Гладкий же продолжил вопрошать, причем следующий вопрос был не менее неожиданным.

— А вы случаем Степана, такого, Кочубея, не знаете ли?

— Знавал, — ответил Горлис. — Но в последнее время как-то недосуг с ним общаться.

— Вот, точно, как вы сказали. То же ж самое! Я — до него. А он и говорить не хочет. И то ж не с кем-нибудь, а с полковником русской армии.

С одной стороны, несмотря на ссору, Натану неприятно было с малознакомым человеком обсуждать Кочубея. Но с другой — какая-то часть души радовалась, что вот и другим людям заметны очевидные странности Степана в последнее время. Собеседник же принял непроизвольный кивок Горлиса за однозначную поддержку и продолжил с еще больше страстью:

— А жену его Надежду видели? — Натан кивнул головой, теперь уж осмысленно. — Ой, і гарна ж яка жінка, та Надія…

На сих словах глаза и всё выражение лица Гладкого стали неприятно маслянистыми. Горлису подумалось, что ежели он сейчас начнет с этим самодовольным типом, имеющим дурные манеры, обсуждать принади Степановой жены, то это будет уже каким-то запредельным предательством друга, хоть и бывшего. Ну и… Надежды тоже. Ведь у него к ней отношение, кажется, сугубо дружеское… Да нет, точно — дружеское!

— Посмею выразить уверенность, — сказал Натан, добавив в голос металла, — что и ваша Феодосья Андреевна тоже прекрасная женщина!

— Ну, так… Что да, то да… — сказал Гладкий уже без прежнего жара и убежденности.

— Еще раз — рад был познакомиться. — Сей репликой Горлис показал, что разговор окончен и он вынужден поторапливаться.
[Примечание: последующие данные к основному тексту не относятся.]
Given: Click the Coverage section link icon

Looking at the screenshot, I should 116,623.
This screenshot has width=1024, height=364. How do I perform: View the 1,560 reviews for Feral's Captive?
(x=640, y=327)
— И я… — ответил двухбунчужный полковник.

Глава 18


Натан отдал почтовому работнику письмо в Вену, произвел оплату и с радостью узнал, что ему пришло послание из Парижа. Наверное, от Видока… Да, точно — от Видока!

Как же правильно поступил Горлис, что, прочитав первый том мемуаров старшего приятеля, упомянул об этом в письме, да еще и похвалил. Гроза парижской преступности благодарил его кратко, сдержанно, мол, так, пустяки, ничего особенного. Но чувствовалось, что ему сие внимание к книге, написанной, по всей вероятности, не им самим, однако по его рассказам, чрезвычайно приятно.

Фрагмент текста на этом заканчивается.